● LISTING
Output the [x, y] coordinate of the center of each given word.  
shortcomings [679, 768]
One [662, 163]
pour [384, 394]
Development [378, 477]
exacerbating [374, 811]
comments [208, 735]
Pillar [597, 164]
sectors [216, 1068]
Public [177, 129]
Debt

● EXERCISE BRIEF
Rewrite the rows starting at the one containing "Development [378, 477]" and ending at the last row, with "Pillar" swapped for "Column" and everything else left as it is.

● SOLUTION
Development [378, 477]
exacerbating [374, 811]
comments [208, 735]
Column [597, 164]
sectors [216, 1068]
Public [177, 129]
Debt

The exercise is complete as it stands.